Investigation of PKA interactions with cardiac voltage gated calcium channel and Rad GTPase

The β-adrenergic signaling pathway leads to PKA-mediated activation of L-type voltage-gated calcium channels (CaVs) in multiple tissues. Various sites have been proposed to be involved In CaV1.2. Notably, PKA-mediated phosphorylation of Ser1981 is reported in diabetes progression, synaptic plasticity, and the increase of cardiac calcium currents during the fight-or-flight response. However, the role of Ser1981 phosphorylation is heavily scrutinized, with alternative sites Ser1718 and Ser1535 proposed to be important during β-adrenergic activation of CaV1.2. Recently, a constitutive inhibitor of CaV1.2 called Rad was also identified as a target of PKA during cardiac excitation.
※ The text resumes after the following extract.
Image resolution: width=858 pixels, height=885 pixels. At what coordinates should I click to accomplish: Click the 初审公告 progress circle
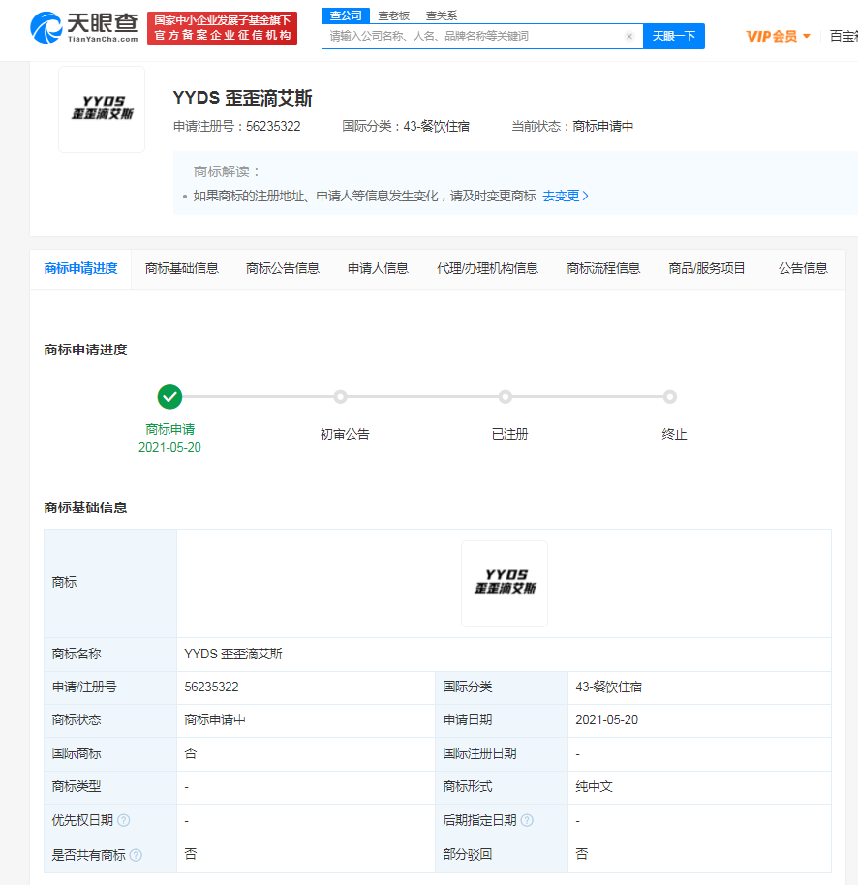[x=340, y=397]
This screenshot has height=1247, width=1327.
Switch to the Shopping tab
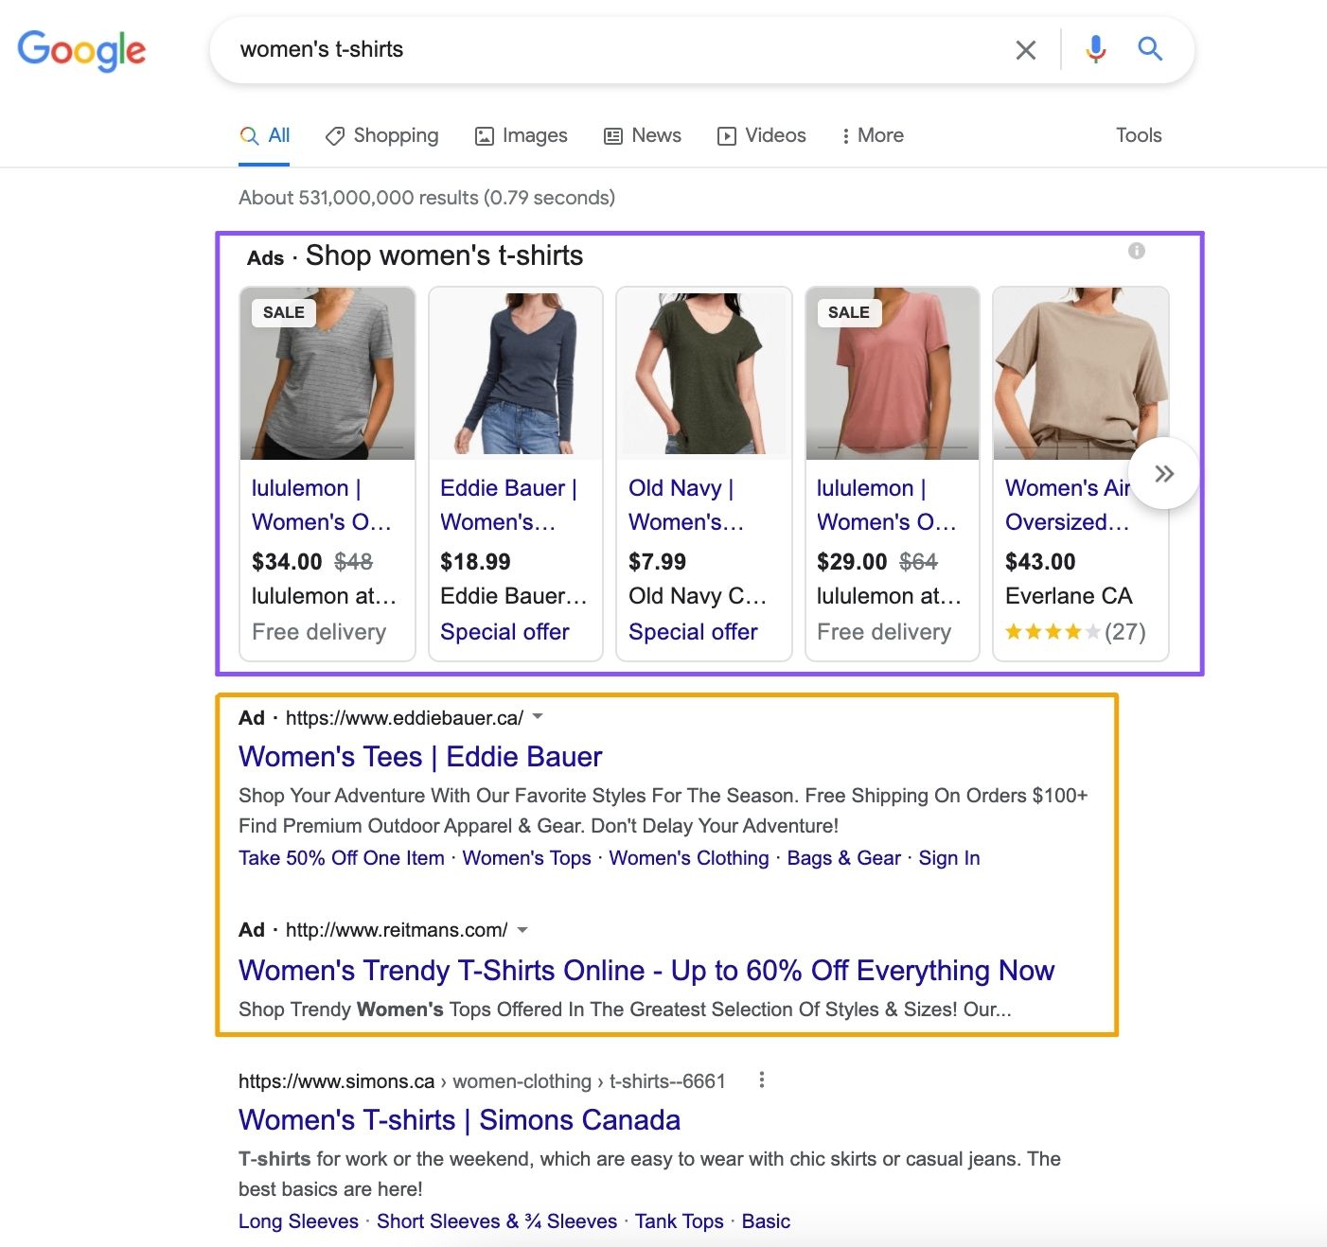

However, it is unclear which of the four potential sites (Ser25, Ser38, Ser272, and Ser300) are preferentially phosphorylated by PKA. Using quantitative binding and kinetic experiments we measured significant binding and activity towards Ser1981 on CaV1.2 and Ser25 and Ser272 on Rad, with no measurable PKA binding or kinetic activity found for the other sites. We also captured multiple PKAc high resolution structures using X-ray crystallography. Our PKAc:AMP-PNP/Mg2+:CaV peptide ternary complex reveal a novel mode of PKAc substrate recognition, involving a phenylalanine at the P+1 position anchored into a hydrophobic pocket of the enzyme's active site. Our work thus provides valuable mechanistic insight into PKA substrate recognition and suggest the likely physiological target sites for PKA on CaV1.2 and Rad.